A machine learning based approach for intrusion prevention using honeypot interaction patterns as training data

Abstract

The work conducted in this dissertation revolves around the study of various intrusion detection systems and techniques that are used for detection. Subsequently, a prototype is developed having supervised machine learning capabilities that can be deployed on a network and used by experts to help prevent attacks. The benefits of such an approach is the ability for the system to continue learning with the aid of a supervisor, eliminating the need to continuously update databases used by traditional intrusion detection systems. A platform containing several honeypots was installed on a virtual machine with unrestricted Internet access. The honeypots were used to collect interaction data generated by attackers. Cowrie, a medium interaction honeypot, was chosen for the prototype. Scripts were written to process this data into a recognisable format by WEKA, an open source machine learning software. The classification file generated by this tool is uploaded to a web server and used to present the result in a simple and concise manner.
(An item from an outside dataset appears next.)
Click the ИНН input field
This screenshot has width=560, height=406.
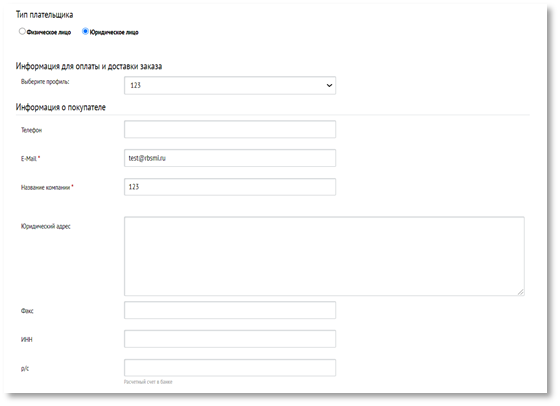pyautogui.click(x=230, y=339)
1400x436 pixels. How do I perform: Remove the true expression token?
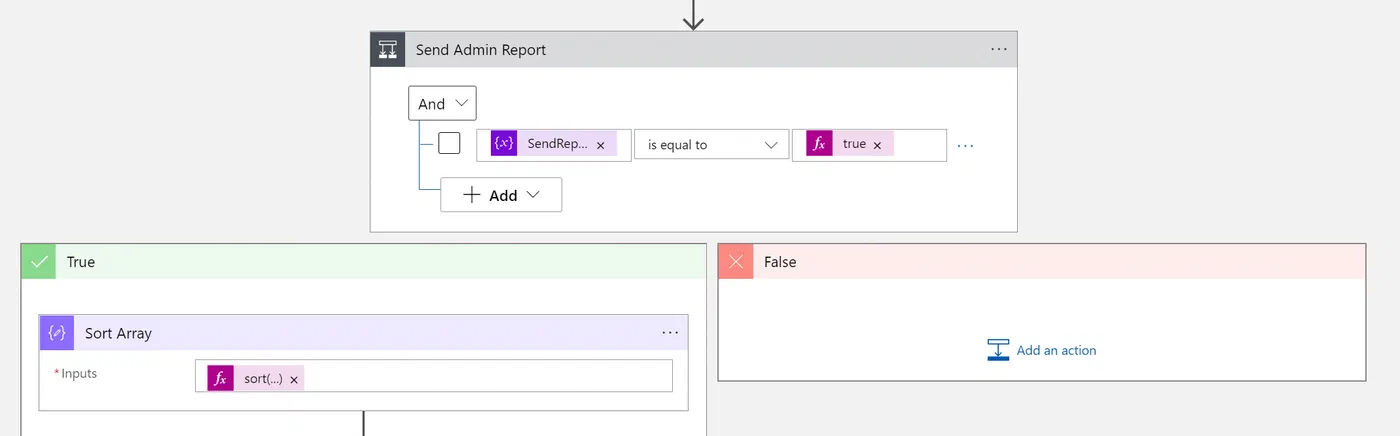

The intrusion detection prototype was validated by testing several components of the system. Tests targeted the operation of the platform, the data gathering process, the classification output and web interface. The interface hosted on the web server provides the user with real time status of the platform. The result is a functioning intrusion detection system that relies on machine learning techniques to classify traffic generated from honeypot interactions, with its benefits and limitations.